-- Records to process follows --

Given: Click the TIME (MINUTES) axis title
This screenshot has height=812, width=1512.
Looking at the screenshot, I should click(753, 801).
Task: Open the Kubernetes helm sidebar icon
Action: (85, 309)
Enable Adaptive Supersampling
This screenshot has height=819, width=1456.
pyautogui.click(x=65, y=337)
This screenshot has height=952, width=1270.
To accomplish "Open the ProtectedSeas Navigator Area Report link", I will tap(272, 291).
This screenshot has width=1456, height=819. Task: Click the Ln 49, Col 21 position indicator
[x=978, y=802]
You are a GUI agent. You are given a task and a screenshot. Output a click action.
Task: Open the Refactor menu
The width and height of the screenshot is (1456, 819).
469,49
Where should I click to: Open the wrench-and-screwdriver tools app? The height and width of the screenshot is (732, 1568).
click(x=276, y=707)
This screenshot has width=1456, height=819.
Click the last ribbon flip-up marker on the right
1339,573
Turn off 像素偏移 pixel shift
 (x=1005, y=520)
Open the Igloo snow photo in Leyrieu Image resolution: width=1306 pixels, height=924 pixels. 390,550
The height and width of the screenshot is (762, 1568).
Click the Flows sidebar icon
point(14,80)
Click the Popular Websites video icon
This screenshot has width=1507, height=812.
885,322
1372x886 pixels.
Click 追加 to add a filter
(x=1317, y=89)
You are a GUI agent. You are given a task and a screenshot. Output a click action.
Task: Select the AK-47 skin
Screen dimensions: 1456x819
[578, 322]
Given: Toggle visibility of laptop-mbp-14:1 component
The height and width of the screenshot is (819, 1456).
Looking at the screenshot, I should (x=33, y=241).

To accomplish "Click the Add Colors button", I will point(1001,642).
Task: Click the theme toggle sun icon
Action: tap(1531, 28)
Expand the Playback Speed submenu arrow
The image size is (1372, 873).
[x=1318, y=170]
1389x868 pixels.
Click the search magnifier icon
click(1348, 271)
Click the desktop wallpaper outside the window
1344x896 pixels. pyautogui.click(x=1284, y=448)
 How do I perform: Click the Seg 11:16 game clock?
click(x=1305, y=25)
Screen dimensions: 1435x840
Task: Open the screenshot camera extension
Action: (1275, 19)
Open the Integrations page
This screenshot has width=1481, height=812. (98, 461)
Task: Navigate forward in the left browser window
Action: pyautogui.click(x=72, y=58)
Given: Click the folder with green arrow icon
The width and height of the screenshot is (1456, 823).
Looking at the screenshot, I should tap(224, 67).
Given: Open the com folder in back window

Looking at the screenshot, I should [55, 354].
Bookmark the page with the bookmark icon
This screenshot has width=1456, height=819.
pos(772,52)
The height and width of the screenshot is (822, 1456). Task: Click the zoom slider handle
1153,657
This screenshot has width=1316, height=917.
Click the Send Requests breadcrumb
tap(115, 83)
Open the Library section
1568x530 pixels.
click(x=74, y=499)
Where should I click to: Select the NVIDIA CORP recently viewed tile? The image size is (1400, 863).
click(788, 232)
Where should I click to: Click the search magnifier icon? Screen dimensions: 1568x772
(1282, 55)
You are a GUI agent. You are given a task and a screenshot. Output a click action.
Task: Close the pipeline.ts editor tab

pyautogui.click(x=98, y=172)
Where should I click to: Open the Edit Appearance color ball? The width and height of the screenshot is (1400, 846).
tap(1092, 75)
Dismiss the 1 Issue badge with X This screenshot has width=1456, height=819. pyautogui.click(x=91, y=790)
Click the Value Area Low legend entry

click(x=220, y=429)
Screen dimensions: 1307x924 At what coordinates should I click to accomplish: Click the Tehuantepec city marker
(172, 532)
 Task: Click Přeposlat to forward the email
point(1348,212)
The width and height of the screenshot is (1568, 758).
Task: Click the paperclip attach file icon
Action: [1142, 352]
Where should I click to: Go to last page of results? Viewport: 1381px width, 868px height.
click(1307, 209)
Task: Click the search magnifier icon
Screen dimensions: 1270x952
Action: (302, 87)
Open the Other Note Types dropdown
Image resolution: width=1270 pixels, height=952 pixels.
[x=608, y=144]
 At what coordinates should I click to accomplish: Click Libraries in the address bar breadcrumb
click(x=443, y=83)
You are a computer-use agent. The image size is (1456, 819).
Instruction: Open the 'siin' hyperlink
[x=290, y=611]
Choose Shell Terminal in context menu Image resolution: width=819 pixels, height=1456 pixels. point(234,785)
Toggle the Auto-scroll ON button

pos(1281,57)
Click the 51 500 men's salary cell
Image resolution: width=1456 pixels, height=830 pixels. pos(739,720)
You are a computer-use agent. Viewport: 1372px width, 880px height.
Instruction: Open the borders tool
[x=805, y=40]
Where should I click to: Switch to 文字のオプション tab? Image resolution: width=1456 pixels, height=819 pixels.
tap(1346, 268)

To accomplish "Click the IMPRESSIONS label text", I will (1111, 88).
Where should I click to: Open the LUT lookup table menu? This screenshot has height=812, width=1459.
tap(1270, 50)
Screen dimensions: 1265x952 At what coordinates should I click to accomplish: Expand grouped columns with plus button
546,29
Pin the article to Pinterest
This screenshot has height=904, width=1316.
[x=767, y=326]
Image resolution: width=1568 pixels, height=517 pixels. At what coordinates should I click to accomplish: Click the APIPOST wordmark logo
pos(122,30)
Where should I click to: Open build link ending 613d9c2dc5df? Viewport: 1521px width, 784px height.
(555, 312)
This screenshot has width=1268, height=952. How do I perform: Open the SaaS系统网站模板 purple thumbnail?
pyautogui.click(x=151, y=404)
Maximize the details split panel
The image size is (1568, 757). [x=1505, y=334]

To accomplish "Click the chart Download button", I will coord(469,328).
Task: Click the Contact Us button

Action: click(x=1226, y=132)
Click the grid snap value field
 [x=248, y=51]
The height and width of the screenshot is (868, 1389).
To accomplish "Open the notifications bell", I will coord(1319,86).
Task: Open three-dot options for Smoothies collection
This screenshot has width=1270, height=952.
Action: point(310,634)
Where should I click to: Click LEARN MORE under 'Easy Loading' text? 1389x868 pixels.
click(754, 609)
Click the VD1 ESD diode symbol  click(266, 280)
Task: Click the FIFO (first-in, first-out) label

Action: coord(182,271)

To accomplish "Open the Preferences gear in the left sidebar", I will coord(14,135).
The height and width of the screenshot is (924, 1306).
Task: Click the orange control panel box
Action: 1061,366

-- Records to process concluded --

- About this task: After locating the line that contains "Enable Adaptive Supersampling", please copy exactly every line from the start of the records through it, and nothing else.

- Answer to this task:
Given: Click the TIME (MINUTES) axis title
This screenshot has height=812, width=1512.
Looking at the screenshot, I should click(753, 801).
Task: Open the Kubernetes helm sidebar icon
Action: (85, 309)
Enable Adaptive Supersampling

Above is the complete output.